Il Pnrr come strumento per rimuovere gli ostacoli di ordine economico e sociale che impediscono il pieno sviluppo della persona umana, come prevede l’articolo 3 della Costituzione, citato dall’assessore regionale alla Sanità, Filippo Saltamarini, nel suo intervento all’assemblea. Un’opportunità per dare valore ad «un’economia sociale del mercato che sia a tutela dei più deboli» e che, in questa fase, «può utilizzare le risorse europee a disposizione del Piano nazionale di ripresa e resilienza, 32 milioni di euro per le Marche, per valorizzare e riorganizzare il sistema del welfare. Un percorso a cui dobbiamo lavorare insieme cercando di anticipare i tempi previsti e concretizzando i progetti necessari al bene e ai servizi per le nostre comunità».
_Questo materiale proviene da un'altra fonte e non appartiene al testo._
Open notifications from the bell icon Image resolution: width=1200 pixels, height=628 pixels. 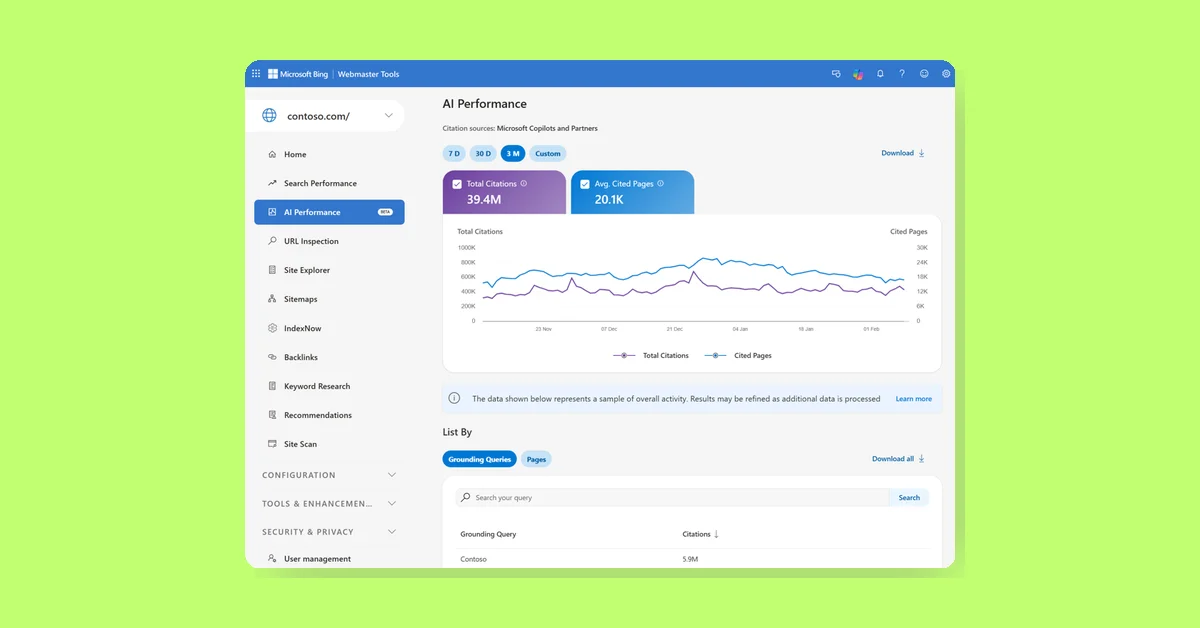[880, 73]
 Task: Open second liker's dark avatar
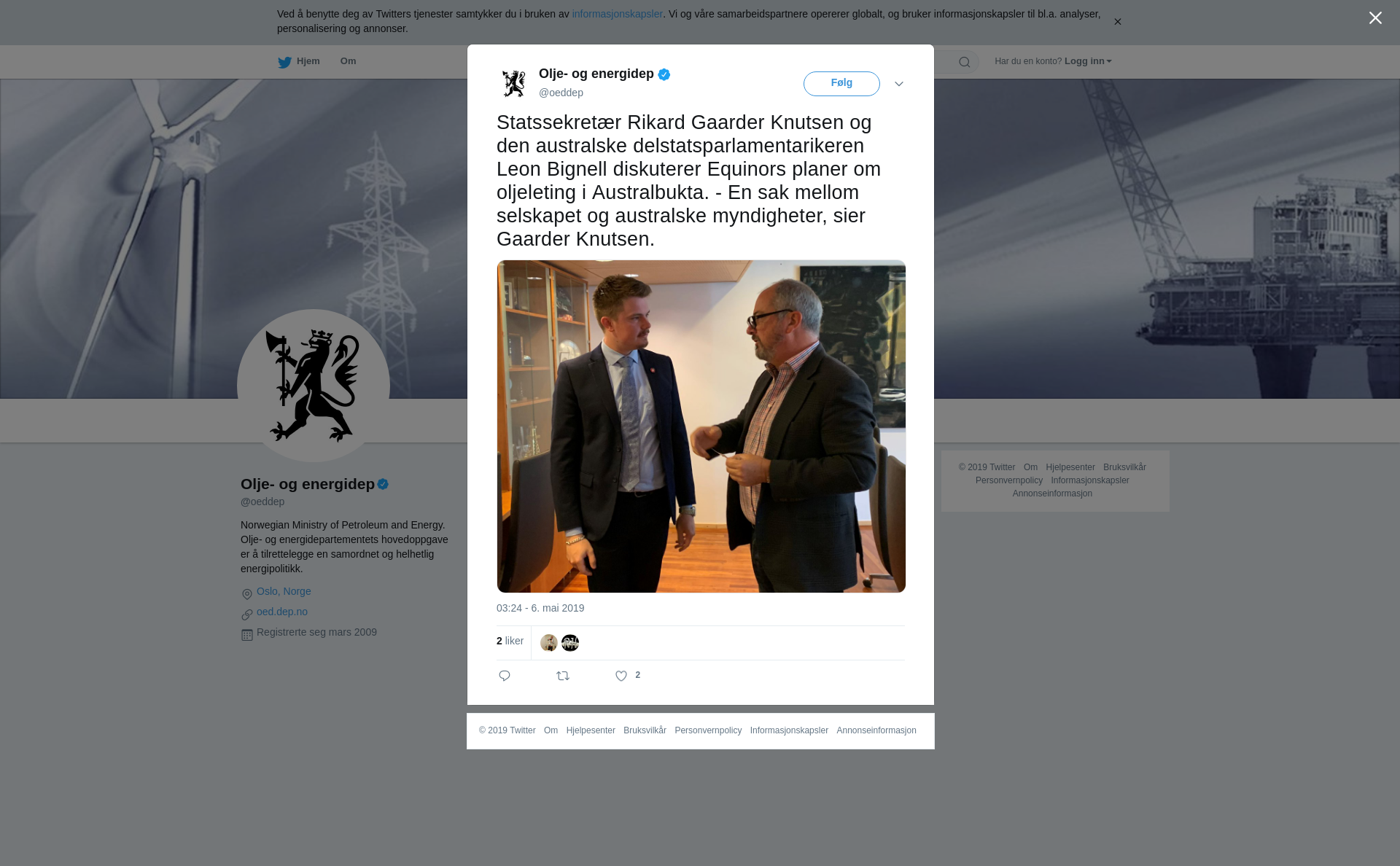(570, 643)
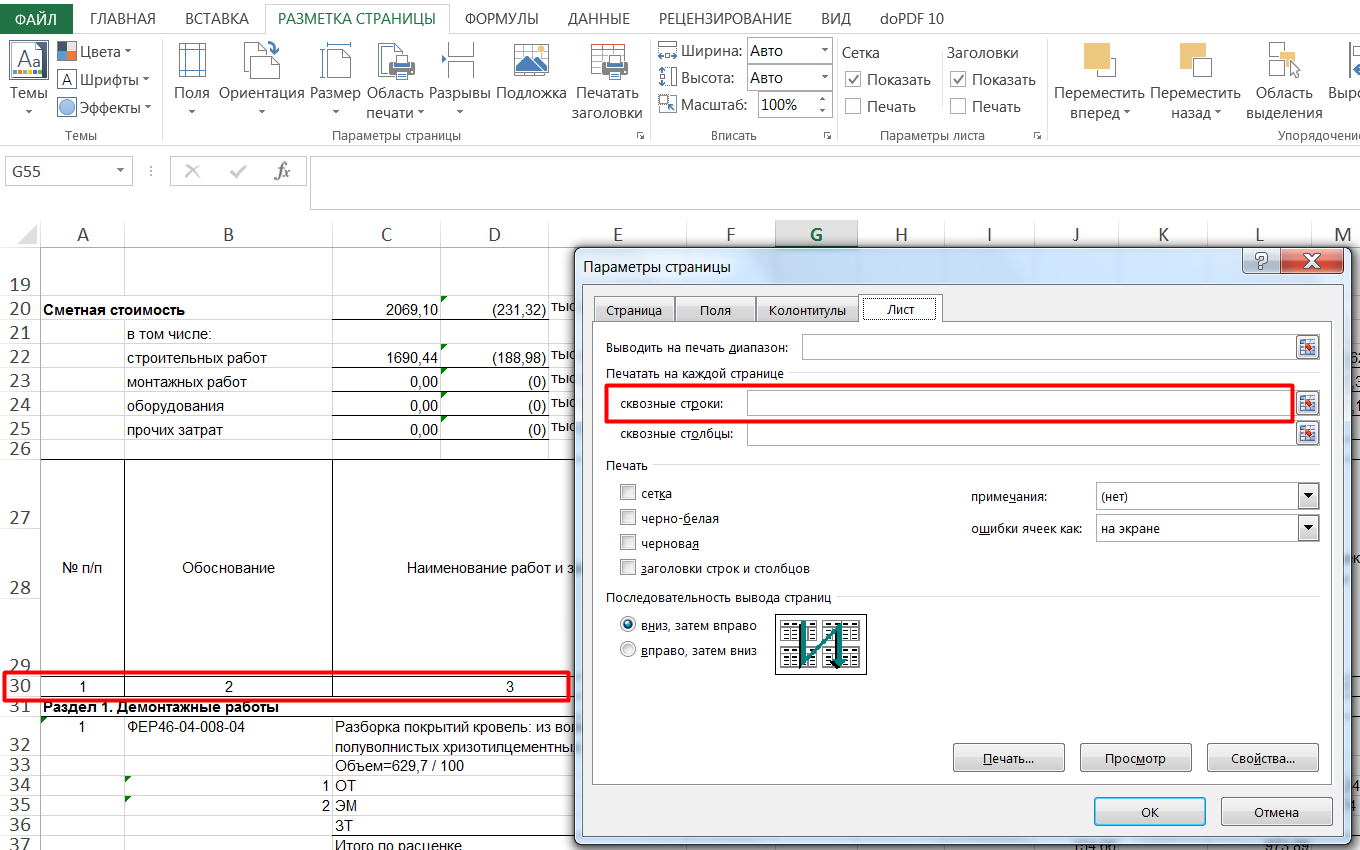Click into the сквозные строки input field
Image resolution: width=1360 pixels, height=850 pixels.
pyautogui.click(x=1017, y=404)
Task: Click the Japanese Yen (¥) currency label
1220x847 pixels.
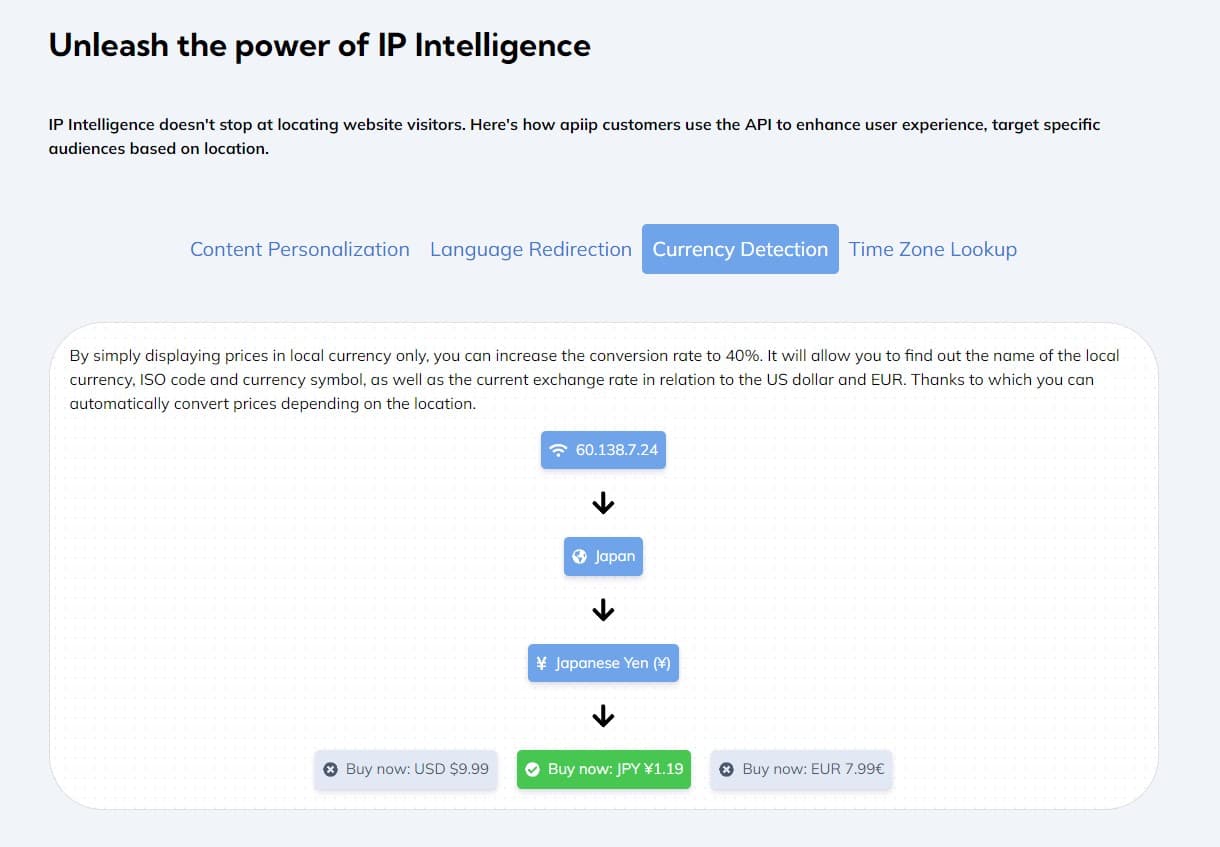Action: pos(612,663)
Servizi, ha sottolineato il presidente di Confcooperative Marche, Massimo Stronati, «per la cui gestione la cooperazione sociale ha dato tanto in questi due anni. C’è sempre stata come punto di riferimento del welfare e lo sarà anche per il futuro perché sta elaborando dei modelli di sviluppo interessanti per il territorio».

Un ruolo, ha detto Stefano Granata, presidente Confcooperative Federsolidarietà nazionale, che «parte dal rilancio del Paese in cui è fondamentale l’azione della cooperazione sociale visto che la pandemia ha fatto emergere in maniera eclatante quanto sia forte la domanda di welfare e quanto sia poco strutturata dentro i territori. Vogliamo ripartire proprio dai territori dove il welfare si costruisce partendo dalle persone che abitano le comunità. La cooperazione sociale non si candida ad essere l’unica risposta ma ad essere il connettore delle tante proposte e risorse, pubbliche e private, che si possono trovare e che possono contribuire alla ricostruzione dei legami di cui la società ha veramente bisogno».